[Dataset items]
- - - -

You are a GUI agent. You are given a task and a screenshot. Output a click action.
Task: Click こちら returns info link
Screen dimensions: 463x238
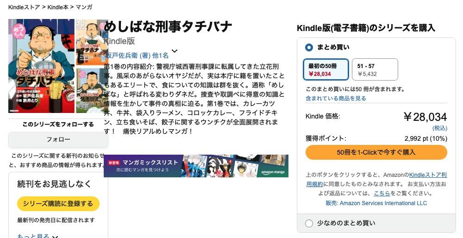[382, 193]
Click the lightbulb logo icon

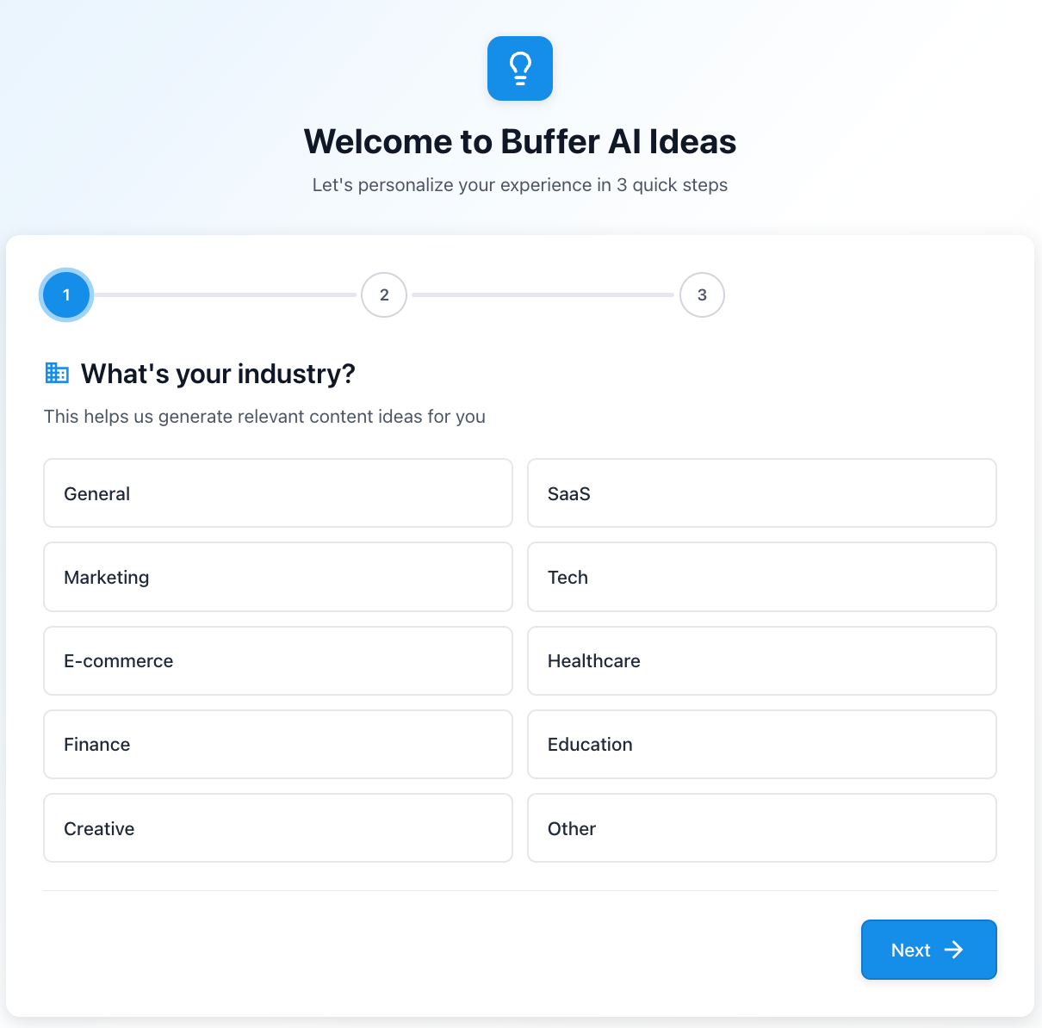point(520,68)
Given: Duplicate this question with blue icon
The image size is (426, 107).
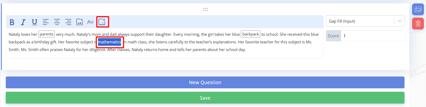Looking at the screenshot, I should (418, 9).
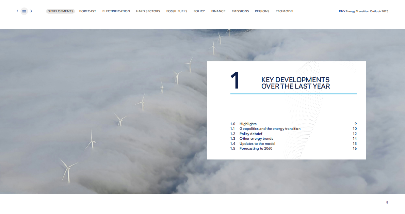Open the Fossil Fuels tab
This screenshot has height=214, width=405.
pos(177,11)
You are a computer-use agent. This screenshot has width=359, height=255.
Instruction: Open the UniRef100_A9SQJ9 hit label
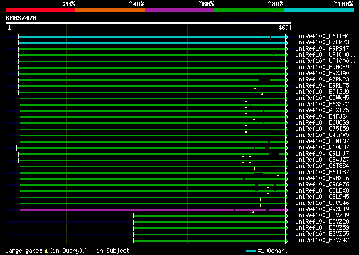(x=323, y=210)
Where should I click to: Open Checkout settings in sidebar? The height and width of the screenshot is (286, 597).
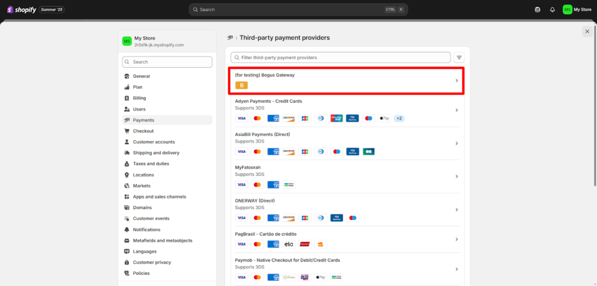pos(143,131)
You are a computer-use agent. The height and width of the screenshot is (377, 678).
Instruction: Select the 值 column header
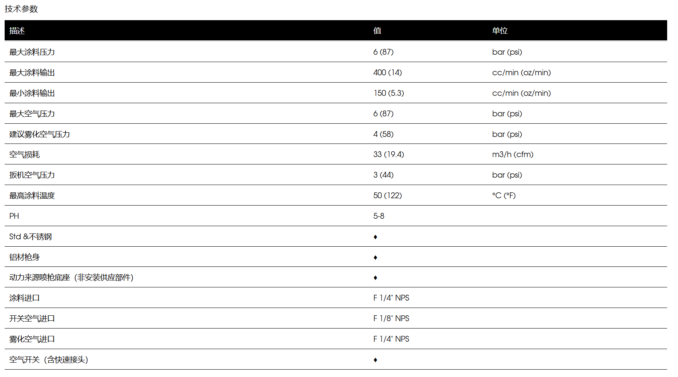pos(377,31)
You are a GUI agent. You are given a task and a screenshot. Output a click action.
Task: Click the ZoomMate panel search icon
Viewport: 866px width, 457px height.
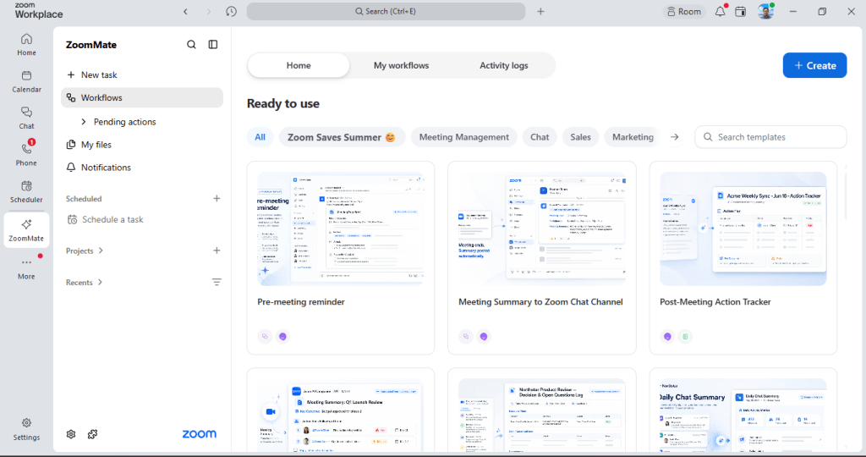191,45
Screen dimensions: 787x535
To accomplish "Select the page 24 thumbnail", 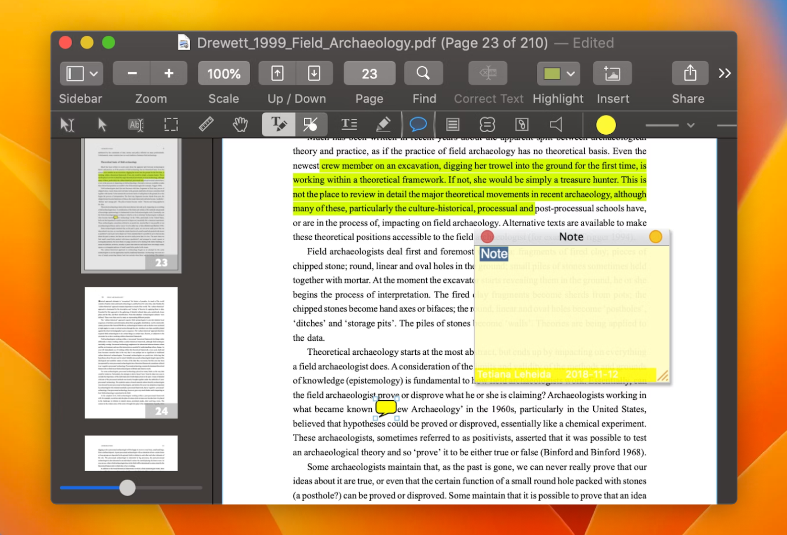I will (131, 352).
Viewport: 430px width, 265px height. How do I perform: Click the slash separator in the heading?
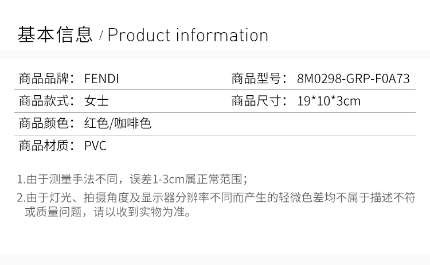pyautogui.click(x=101, y=36)
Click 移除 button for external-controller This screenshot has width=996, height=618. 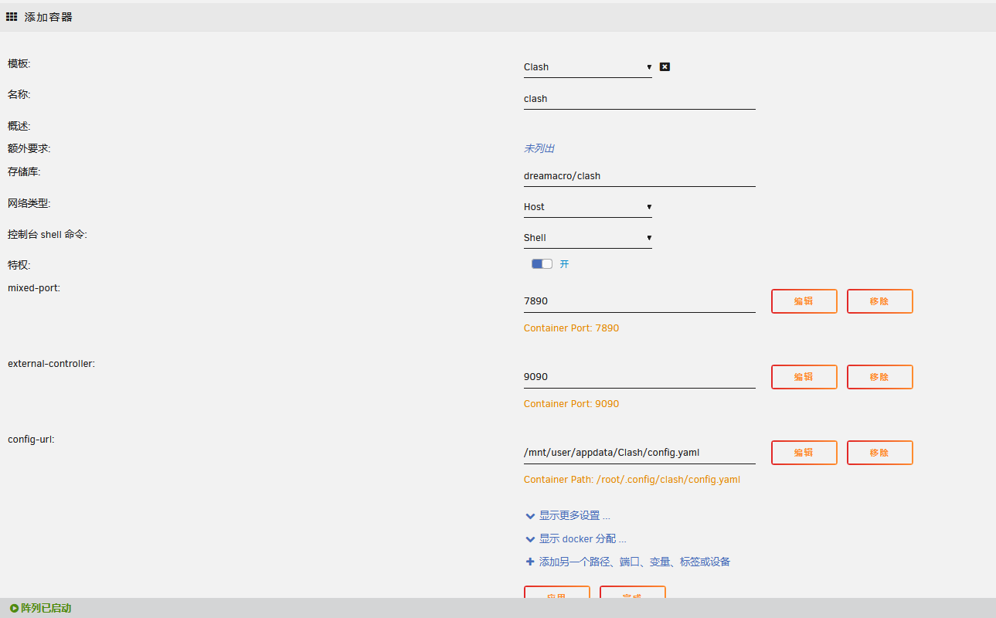point(879,377)
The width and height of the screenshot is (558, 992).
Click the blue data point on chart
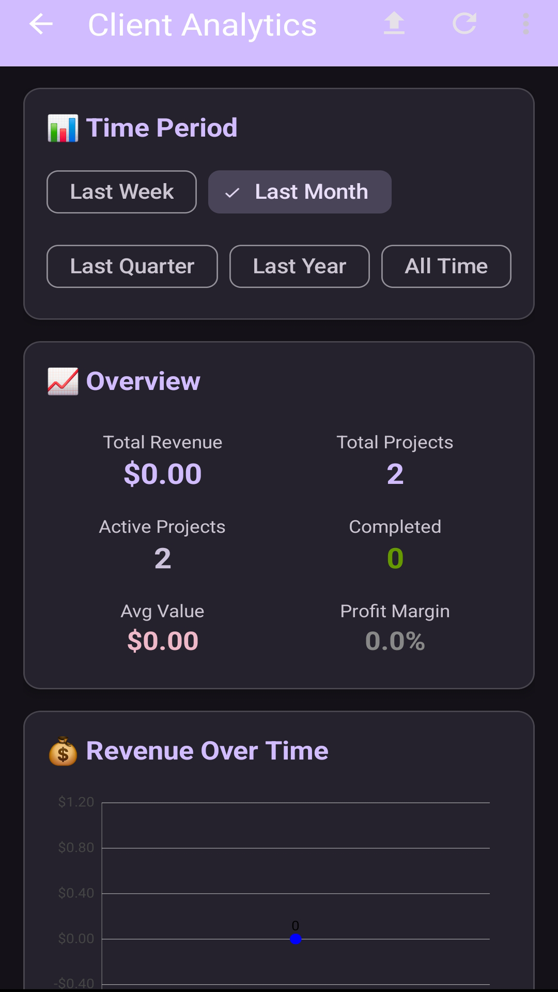pos(296,939)
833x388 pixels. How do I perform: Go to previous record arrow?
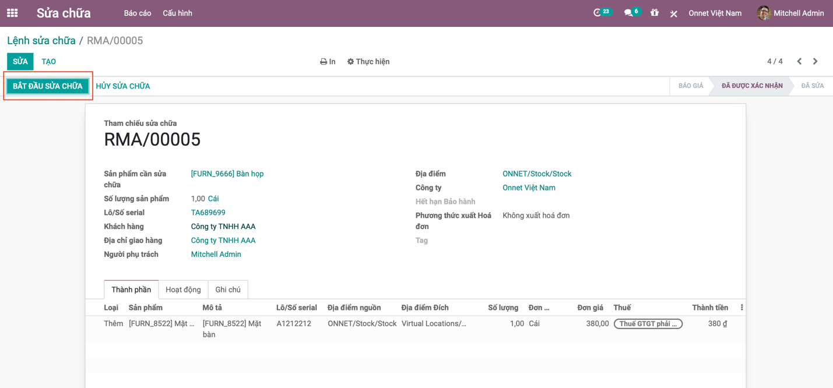point(799,61)
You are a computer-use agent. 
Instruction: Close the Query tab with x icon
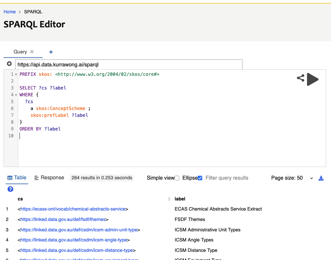pos(32,52)
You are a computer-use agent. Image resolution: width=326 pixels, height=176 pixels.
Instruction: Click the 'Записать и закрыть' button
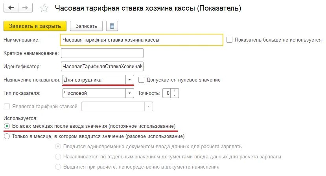(x=35, y=26)
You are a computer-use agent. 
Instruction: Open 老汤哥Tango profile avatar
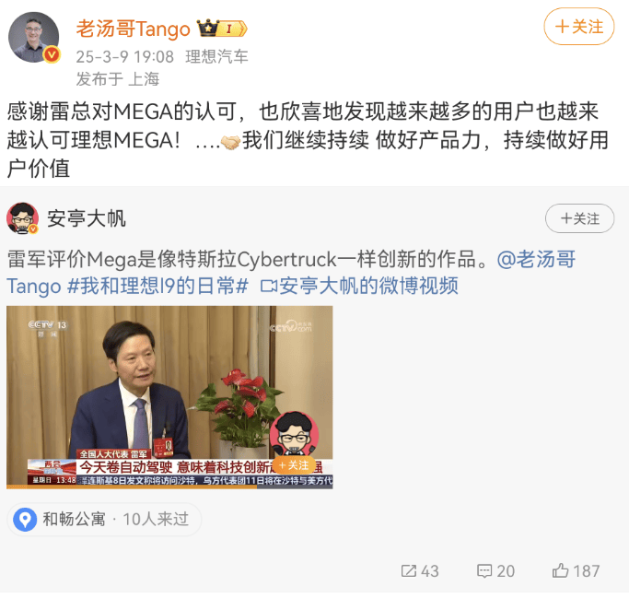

- - - -

What you have to do:
Reproduce exactly the part of the records above that begins at the line holding "The width and" and ends at the final line, both included, leaving out the pictures.

Expected output:
The width and height of the screenshot is (558, 992).
Click the blue data point on chart
pos(296,939)
833x388 pixels. How do I perform: Go to previous record arrow?
point(799,61)
You are a computer-use agent. 
Instruction: Close the Query tab with x icon
pos(32,52)
You are a computer-use agent. Image resolution: width=326 pixels, height=176 pixels.
Instruction: Click the 'Записать и закрыть' button
(x=35, y=26)
You are a computer-use agent. 
Instruction: Open 老汤哥Tango profile avatar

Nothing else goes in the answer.